■ WHAT THE TASK ASKS
Reproduce the entire passage on medieval merchant banking and Distributism word for word.

One only has to think of the merchant-banking organizations bearing the name of single families – Medici, Lombard, Frescobaldi, Bardi, Peruzzi for example – that were in control of commercial companies and enjoyed great political power and wealth. (See Edwin S. Hunt, The Medieval Super-Companies: A Study of the Peruzzi Company of Florence, Cambridge University Press, 2002)



I have not read that particular reference, but I seem to recall that was something like 15th C (North of Alps; maybe earlier south of them). The Fuggers started their great carreer back then. The Medici bank was founded after 1400 by Averardo. And so on, and so forth. The Peruzzis were, indeed, earlier off, starting their Capitalist company in 1300. They are also less known, therefore probably smaller than the Medicis. "Throughout the Middle Ages" means that your "Middle Ages" start around 1300. Others would say that is when the Renaissance starts - on the south side of the Alps, add a hundred years before it crosses that border.



Distributists criticize the capitalist system for being based on credit (banking, mortgages, loans, credit cards etc) without realizing that these aspects of modern banking are the development of traditional methods dating from medieval times.



A - A Distributist may answer that even in Mediaeval times these things were not ideal.
B - He may especially answer that in Mediaeval times these things were not even regarded as ideal or as a normal basis for business.
C - Which means that he may very well be arguing against the development of them.

Stored items
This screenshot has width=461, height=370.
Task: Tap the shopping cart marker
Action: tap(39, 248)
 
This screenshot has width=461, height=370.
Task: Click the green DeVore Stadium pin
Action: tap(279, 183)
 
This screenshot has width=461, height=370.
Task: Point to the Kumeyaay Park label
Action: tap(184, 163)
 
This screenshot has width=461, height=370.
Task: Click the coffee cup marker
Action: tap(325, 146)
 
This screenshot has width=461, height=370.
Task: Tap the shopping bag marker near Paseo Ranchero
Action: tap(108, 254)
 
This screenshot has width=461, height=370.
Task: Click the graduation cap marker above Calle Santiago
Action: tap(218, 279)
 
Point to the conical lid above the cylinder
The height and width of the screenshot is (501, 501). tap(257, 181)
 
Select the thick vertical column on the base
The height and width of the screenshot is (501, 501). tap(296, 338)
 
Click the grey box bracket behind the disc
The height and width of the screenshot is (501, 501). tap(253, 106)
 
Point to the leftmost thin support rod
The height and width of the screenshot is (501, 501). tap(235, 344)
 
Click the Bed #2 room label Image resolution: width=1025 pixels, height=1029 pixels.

* * *

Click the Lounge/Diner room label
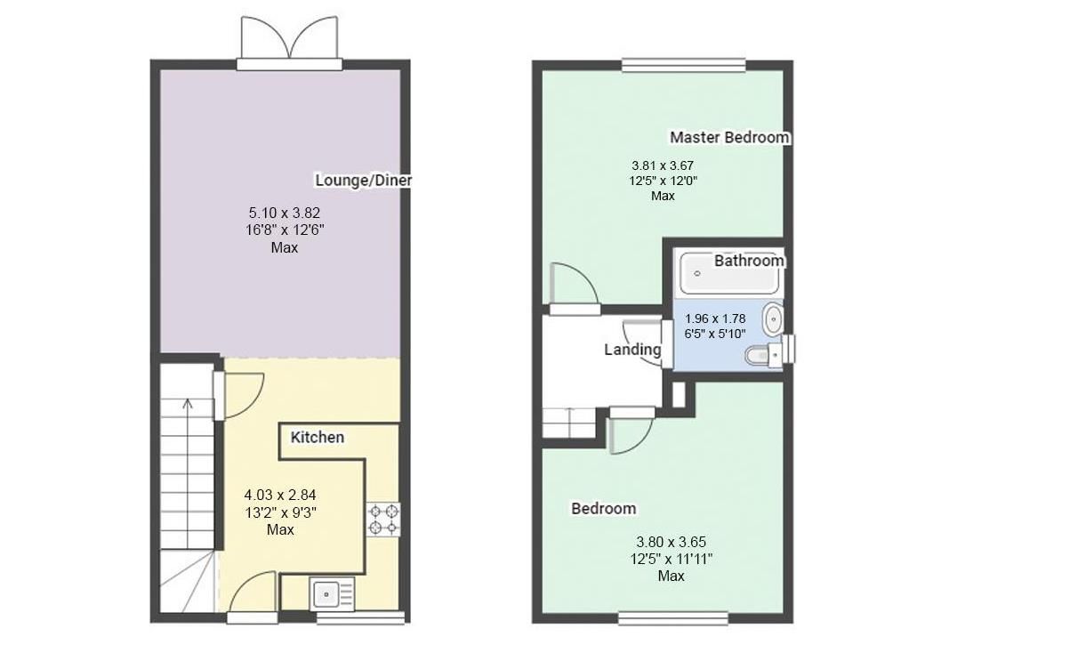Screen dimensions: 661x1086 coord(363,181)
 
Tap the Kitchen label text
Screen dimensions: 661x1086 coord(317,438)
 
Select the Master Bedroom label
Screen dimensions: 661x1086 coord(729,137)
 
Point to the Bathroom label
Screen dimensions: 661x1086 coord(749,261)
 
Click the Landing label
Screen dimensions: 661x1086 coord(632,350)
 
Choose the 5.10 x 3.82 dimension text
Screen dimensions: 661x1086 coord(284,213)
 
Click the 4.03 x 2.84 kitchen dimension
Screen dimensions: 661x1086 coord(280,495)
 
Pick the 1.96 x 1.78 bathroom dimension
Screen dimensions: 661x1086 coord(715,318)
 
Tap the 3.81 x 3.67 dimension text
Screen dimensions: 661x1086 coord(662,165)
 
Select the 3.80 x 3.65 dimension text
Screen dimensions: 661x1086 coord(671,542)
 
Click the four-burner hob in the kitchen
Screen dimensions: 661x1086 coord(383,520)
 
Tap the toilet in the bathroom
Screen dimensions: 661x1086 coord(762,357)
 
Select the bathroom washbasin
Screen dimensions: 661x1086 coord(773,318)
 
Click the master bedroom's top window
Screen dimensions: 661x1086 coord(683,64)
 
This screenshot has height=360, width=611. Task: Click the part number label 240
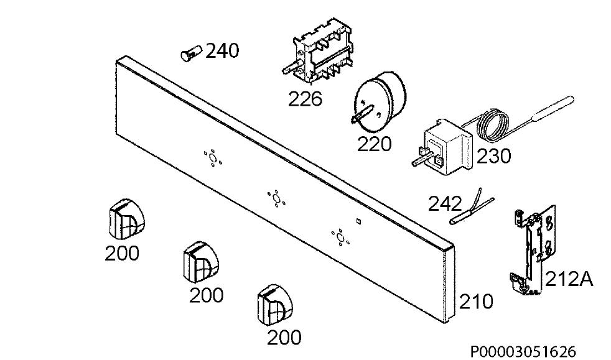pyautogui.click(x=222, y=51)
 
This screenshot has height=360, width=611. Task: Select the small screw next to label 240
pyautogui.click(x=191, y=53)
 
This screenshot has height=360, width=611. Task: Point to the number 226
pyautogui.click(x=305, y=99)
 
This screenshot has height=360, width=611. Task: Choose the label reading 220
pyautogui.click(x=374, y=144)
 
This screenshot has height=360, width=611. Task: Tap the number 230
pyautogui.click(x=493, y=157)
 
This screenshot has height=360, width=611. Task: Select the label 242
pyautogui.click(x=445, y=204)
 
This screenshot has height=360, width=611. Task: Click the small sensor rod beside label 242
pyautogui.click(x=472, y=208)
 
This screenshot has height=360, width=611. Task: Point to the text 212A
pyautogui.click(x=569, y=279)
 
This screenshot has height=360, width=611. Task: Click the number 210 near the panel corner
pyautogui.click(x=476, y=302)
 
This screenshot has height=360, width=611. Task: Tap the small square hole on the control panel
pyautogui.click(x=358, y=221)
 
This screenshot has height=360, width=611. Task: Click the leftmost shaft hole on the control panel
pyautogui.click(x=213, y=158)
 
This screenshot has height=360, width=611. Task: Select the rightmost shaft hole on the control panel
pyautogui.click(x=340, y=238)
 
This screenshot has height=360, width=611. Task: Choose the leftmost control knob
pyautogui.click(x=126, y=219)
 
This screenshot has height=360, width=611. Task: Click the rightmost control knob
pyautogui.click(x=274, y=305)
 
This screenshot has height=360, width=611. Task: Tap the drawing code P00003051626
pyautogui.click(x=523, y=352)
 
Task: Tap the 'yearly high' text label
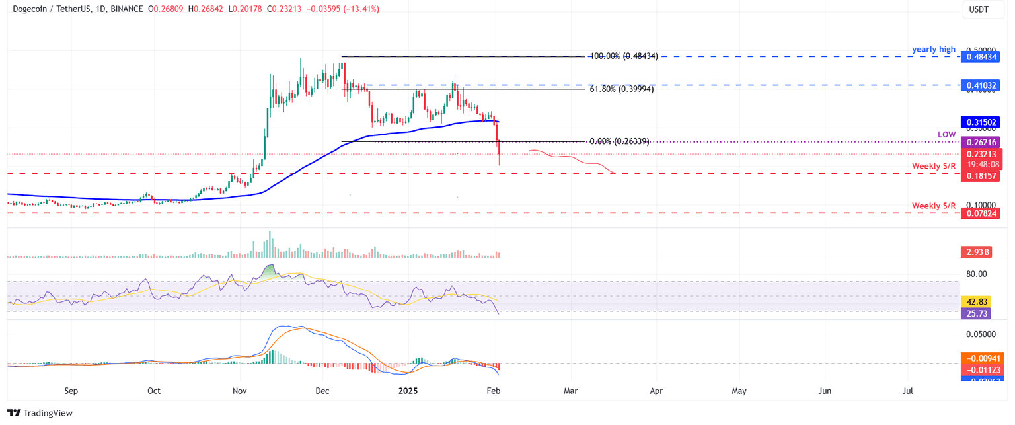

■ PROBLEM SOLUTION
One only has to think of the merchant-banking organizations bearing the name of single families – Medici, Lombard, Frescobaldi, Bardi, Peruzzi for example – that were in control of commercial companies and enjoyed great political power and wealth. (See Edwin S. Hunt, The Medieval Super-Companies: A Study of the Peruzzi Company of Florence, Cambridge University Press, 2002)



I have not read that particular reference, but I seem to recall that was something like 15th C (North of Alps; maybe earlier south of them). The Fuggers started their great carreer back then. The Medici bank was founded after 1400 by Averardo. And so on, and so forth. The Peruzzis were, indeed, earlier off, starting their Capitalist company in 1300. They are also less known, therefore probably smaller than the Medicis. "Throughout the Middle Ages" means that your "Middle Ages" start around 1300. Others would say that is when the Renaissance starts - on the south side of the Alps, add a hundred years before it crosses that border.



Distributists criticize the capitalist system for being based on credit (banking, mortgages, loans, credit cards etc) without realizing that these aspects of modern banking are the development of traditional methods dating from medieval times.



A - A Distributist may answer that even in Mediaeval times these things were not ideal.
B - He may especially answer that in Mediaeval times these things were not even regarded as ideal or as a normal basis for business.
C - Which means that he may very well be arguing against the development of them.